- [EXERCISE GOAL]
Your answer must be the exact lines from the one with "Image resolution: width=897" to the end of the data, both included, with no pictures.

- [RECORDS PROVIDED]
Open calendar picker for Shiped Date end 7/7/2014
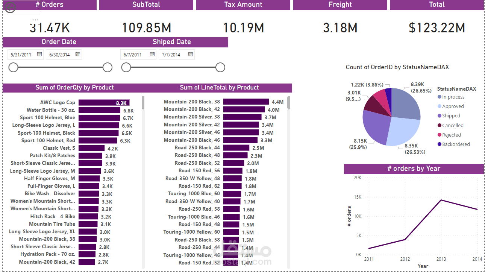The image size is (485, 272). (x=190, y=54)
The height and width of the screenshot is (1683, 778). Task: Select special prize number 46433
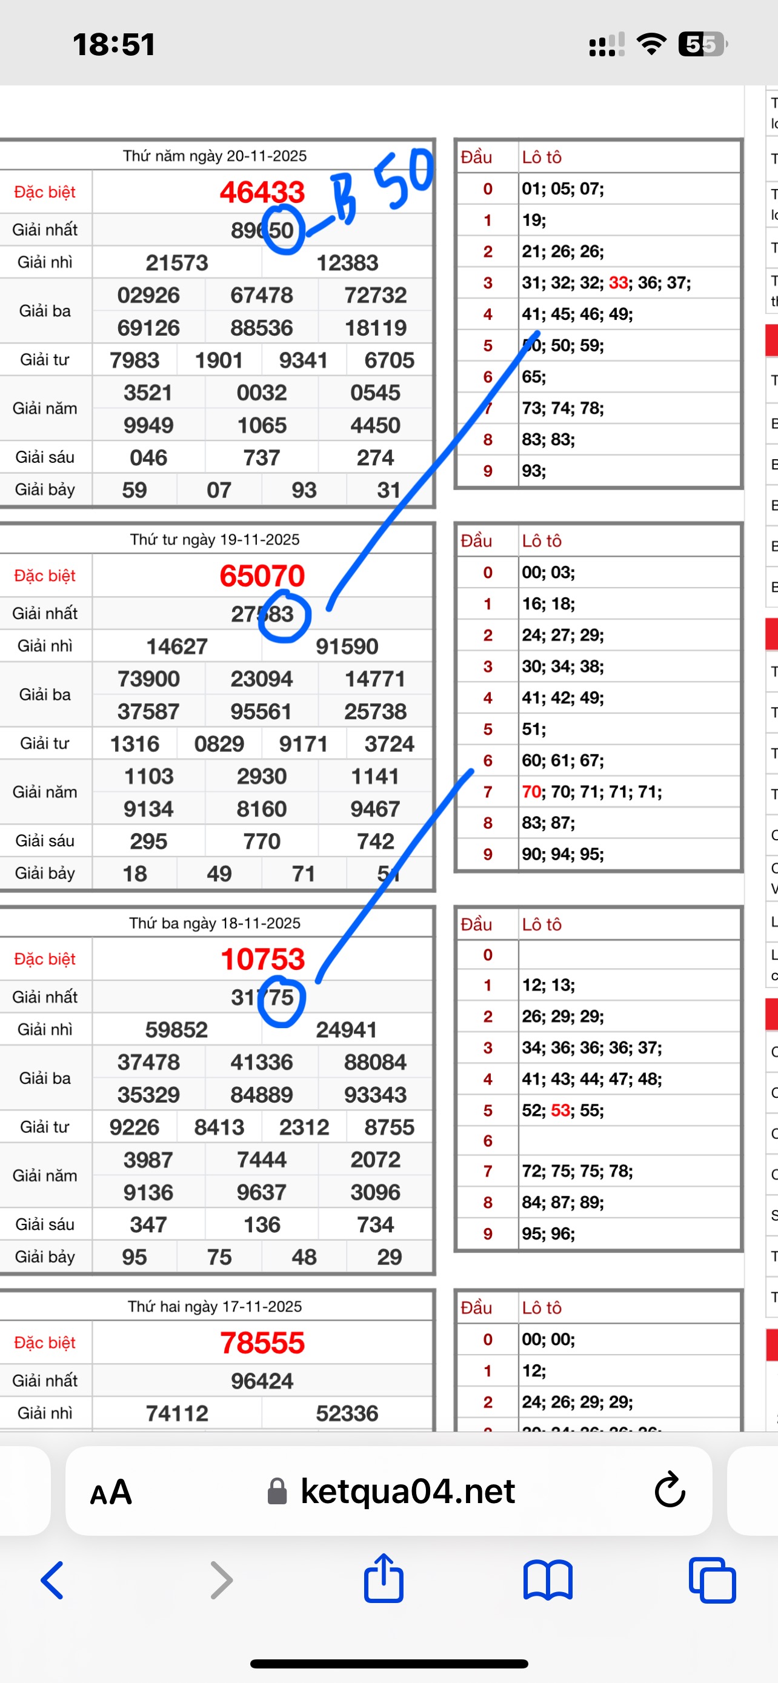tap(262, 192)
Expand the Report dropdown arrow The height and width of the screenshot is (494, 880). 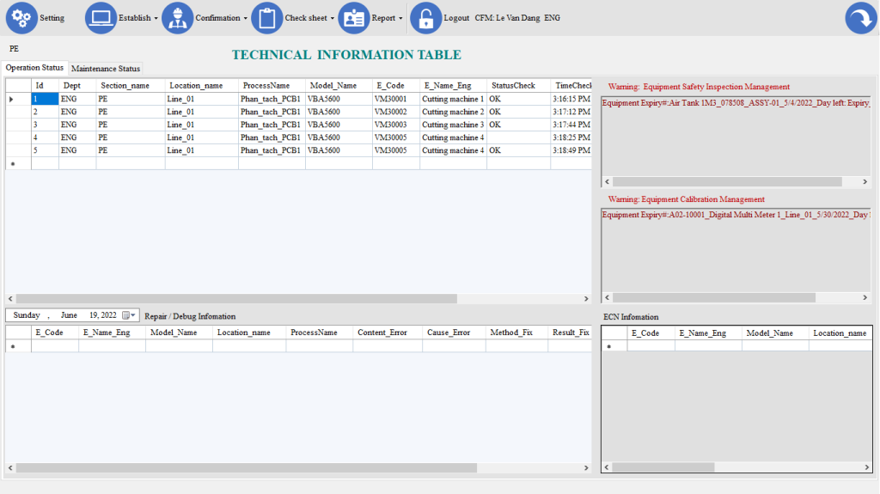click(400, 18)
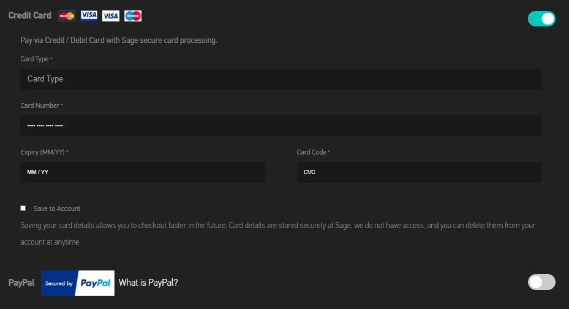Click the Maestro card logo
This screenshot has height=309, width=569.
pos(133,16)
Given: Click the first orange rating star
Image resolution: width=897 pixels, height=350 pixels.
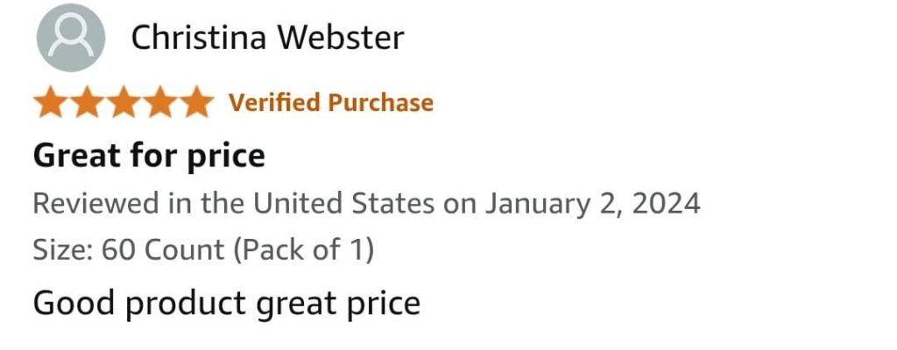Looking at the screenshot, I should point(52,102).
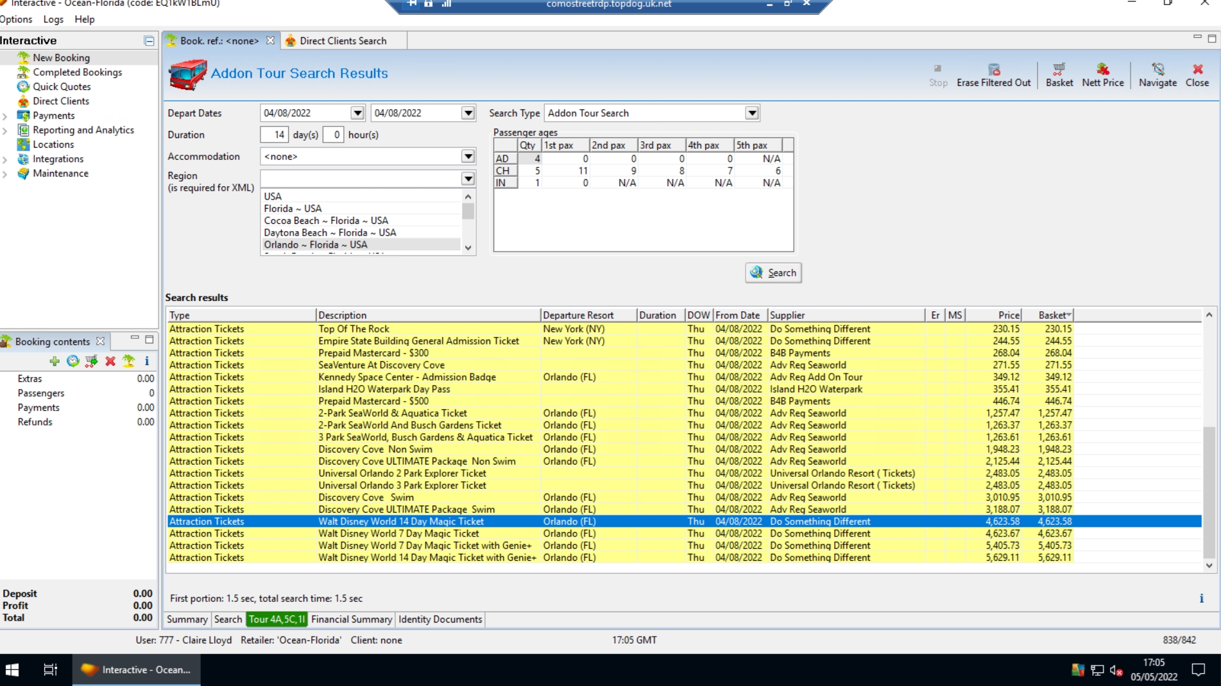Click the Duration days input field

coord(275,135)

- [RESPONSE FOR THIS EXERCISE]
Image resolution: width=897 pixels, height=350 pixels.
Looking at the screenshot, I should point(52,102).
Click the Duration days input field

coord(275,135)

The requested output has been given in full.